Source information:
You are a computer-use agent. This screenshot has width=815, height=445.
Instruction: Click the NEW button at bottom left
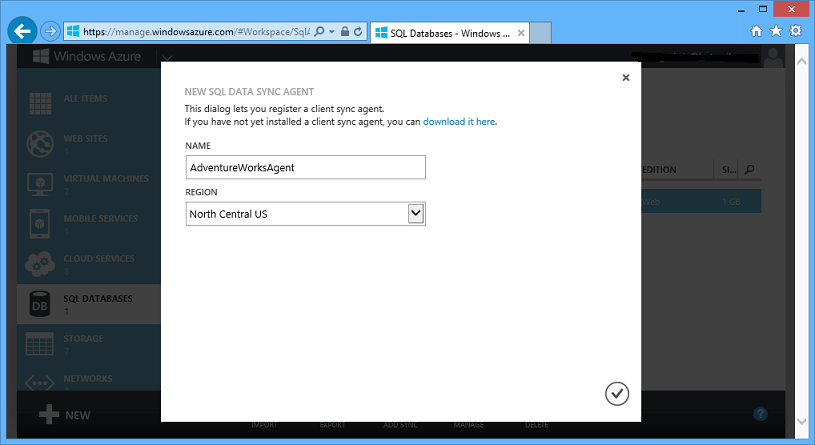pyautogui.click(x=65, y=415)
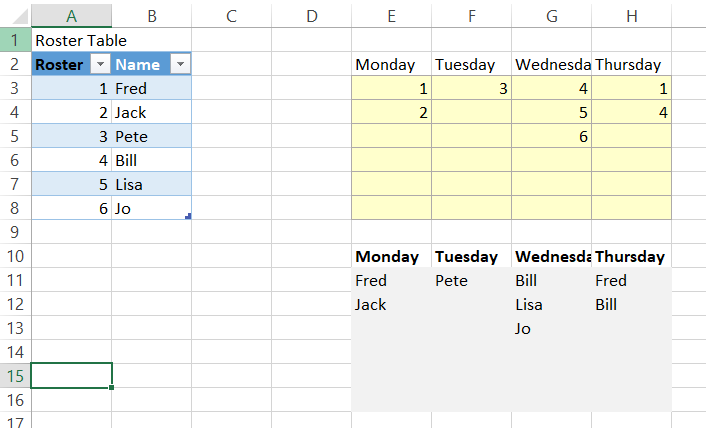Select the cell containing Lisa in the Name column

(150, 184)
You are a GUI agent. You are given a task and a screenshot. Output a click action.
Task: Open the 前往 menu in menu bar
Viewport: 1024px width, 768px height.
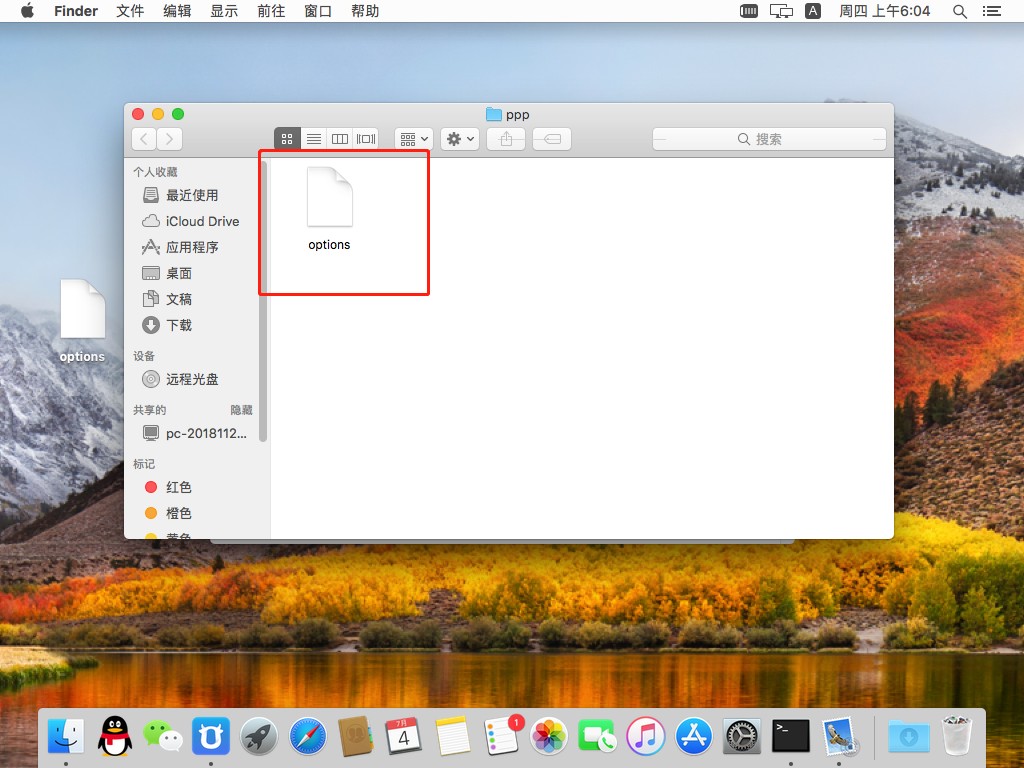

Exercise requirements:
Please retype the entries above word for word, but only from the line containing "Task: Open the 前往 menu in menu bar" through the last line, and without the pictures.

Solution:
Task: Open the 前往 menu in menu bar
Viewport: 1024px width, 768px height.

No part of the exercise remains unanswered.